This is an unusual book. It straddles the space between fiction and nonfiction but cannot be described as faction, our modern confounding of these two forms. The writer is anxious to dispel ideas of this as faction. He has obviously got a great deal of research material - the lengthy list of sources makes this clear but he tells us, at the beginning of this list that although he has written in the style of a novel he sees the book as nonfiction because he has used archival sources for background features such as weather and, when he refers to the thoughts of characters, he has used information from their own autobiographical materials.
What we have is a story about Nazi spies in GB in the period just before the London Blitz.
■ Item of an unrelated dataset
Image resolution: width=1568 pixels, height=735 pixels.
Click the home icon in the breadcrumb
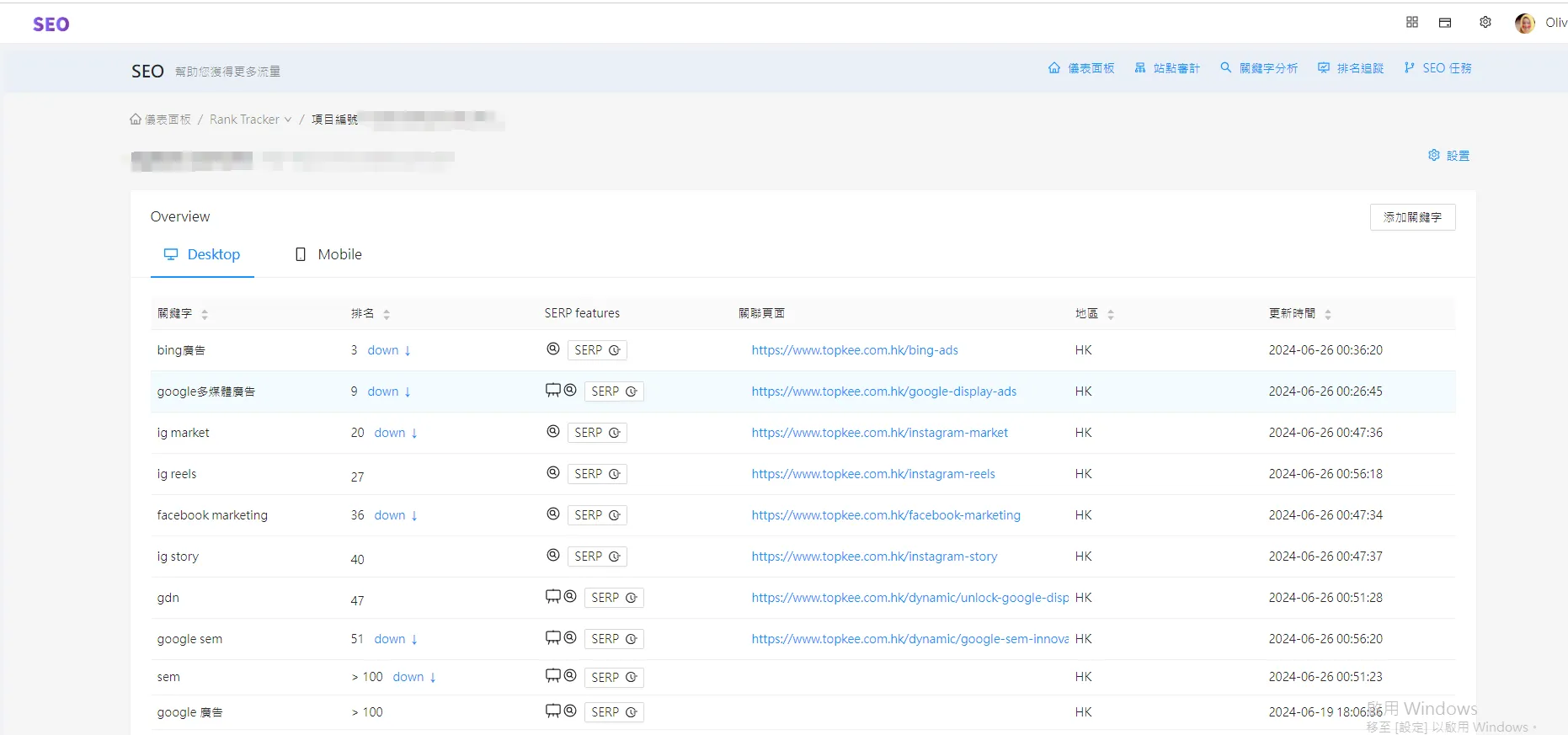pos(136,120)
Tyler Kent and Anna Wolkoff act as agents while Max Knight acts as MI5 spy hunter. The story unfolds with alternating chapters on the activities of these three protagonists starting in 1939. Gradually the two agents move towards meeting each other and using the documents stolen from the US Embassy in the UK by Tyler, who worked in the Code Room. The Fascist sympathies of Anna Wolkoff are fully documented as she attempted to undermine the democratic government and demonstrate her rabid anti-Semitism. The fact that Tyler Kent was actually stealing materials originally for the Russians is clearly shown (at the beginning of the tale he was at the US Embassy in Russia).
Max Knight organises various spies on their activities and, eventually arranges for their arrests. The complex relationships documented require a lengthy list of people mentioned. Notes are provided and the list of sources is enormously detailed. The story is a fascinating one in its layering of WW2 experiences but it is of considerable length and depth!
Reviewer: Jennifer S. Palmer
Paul Willetts has written several other non fiction books.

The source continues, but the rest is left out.